Work to do ->
Reproduce, without alteration, the portion of the items below that begins with the line containing "Sort by damage dealt shell icon" and ends with the line containing "pos(469,30)", including both of those lines.

Excerpt from a dataset
┄┄┄┄┄┄┄┄┄┄┄┄┄┄┄┄┄┄┄┄

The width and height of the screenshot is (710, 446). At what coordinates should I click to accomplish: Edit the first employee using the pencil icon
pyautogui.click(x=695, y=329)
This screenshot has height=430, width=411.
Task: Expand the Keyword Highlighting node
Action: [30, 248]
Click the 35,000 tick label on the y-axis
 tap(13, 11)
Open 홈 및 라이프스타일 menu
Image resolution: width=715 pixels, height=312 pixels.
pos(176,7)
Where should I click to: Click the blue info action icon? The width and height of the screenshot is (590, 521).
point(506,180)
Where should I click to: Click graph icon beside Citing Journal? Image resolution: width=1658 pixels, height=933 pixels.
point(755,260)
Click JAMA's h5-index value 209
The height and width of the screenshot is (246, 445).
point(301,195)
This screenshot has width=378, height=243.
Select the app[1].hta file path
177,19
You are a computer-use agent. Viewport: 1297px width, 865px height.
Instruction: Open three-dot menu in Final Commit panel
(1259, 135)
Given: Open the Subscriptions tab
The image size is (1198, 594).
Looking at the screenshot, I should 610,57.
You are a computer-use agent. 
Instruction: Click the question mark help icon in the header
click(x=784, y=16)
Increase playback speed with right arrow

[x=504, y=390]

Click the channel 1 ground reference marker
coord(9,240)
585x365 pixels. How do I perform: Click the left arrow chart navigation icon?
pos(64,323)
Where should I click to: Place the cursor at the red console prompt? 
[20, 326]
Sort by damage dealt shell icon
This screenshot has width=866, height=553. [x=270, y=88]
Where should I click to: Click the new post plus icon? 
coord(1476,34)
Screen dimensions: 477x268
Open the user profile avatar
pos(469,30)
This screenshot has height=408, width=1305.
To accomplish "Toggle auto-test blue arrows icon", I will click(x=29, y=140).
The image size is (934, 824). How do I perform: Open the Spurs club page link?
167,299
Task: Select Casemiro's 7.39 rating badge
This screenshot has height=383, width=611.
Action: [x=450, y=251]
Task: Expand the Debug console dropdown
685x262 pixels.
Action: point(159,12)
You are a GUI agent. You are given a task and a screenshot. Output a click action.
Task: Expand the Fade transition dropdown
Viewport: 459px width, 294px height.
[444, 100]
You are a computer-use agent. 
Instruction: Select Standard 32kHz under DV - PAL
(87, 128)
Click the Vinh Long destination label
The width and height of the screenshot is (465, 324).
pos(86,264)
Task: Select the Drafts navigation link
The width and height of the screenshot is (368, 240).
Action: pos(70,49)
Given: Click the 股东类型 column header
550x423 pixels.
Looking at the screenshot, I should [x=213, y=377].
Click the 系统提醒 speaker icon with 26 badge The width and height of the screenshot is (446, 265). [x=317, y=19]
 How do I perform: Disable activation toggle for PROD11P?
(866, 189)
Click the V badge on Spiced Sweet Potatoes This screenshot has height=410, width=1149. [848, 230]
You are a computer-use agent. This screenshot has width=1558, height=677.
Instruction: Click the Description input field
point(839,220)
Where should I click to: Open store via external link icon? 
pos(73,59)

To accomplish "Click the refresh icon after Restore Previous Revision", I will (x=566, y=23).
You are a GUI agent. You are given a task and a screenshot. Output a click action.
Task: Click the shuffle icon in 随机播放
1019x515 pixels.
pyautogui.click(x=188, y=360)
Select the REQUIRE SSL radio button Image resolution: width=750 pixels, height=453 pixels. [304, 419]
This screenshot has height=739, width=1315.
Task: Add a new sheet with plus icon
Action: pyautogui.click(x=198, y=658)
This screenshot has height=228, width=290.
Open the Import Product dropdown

┄┄┄┄┄┄┄┄┄┄┄┄┄┄┄┄┄┄┄┄

Exercise result ->
Sort by damage dealt shell icon
This screenshot has width=866, height=553. [x=270, y=88]
Where should I click to: Click the new post plus icon? 
coord(1476,34)
Screen dimensions: 477x268
Open the user profile avatar
pos(469,30)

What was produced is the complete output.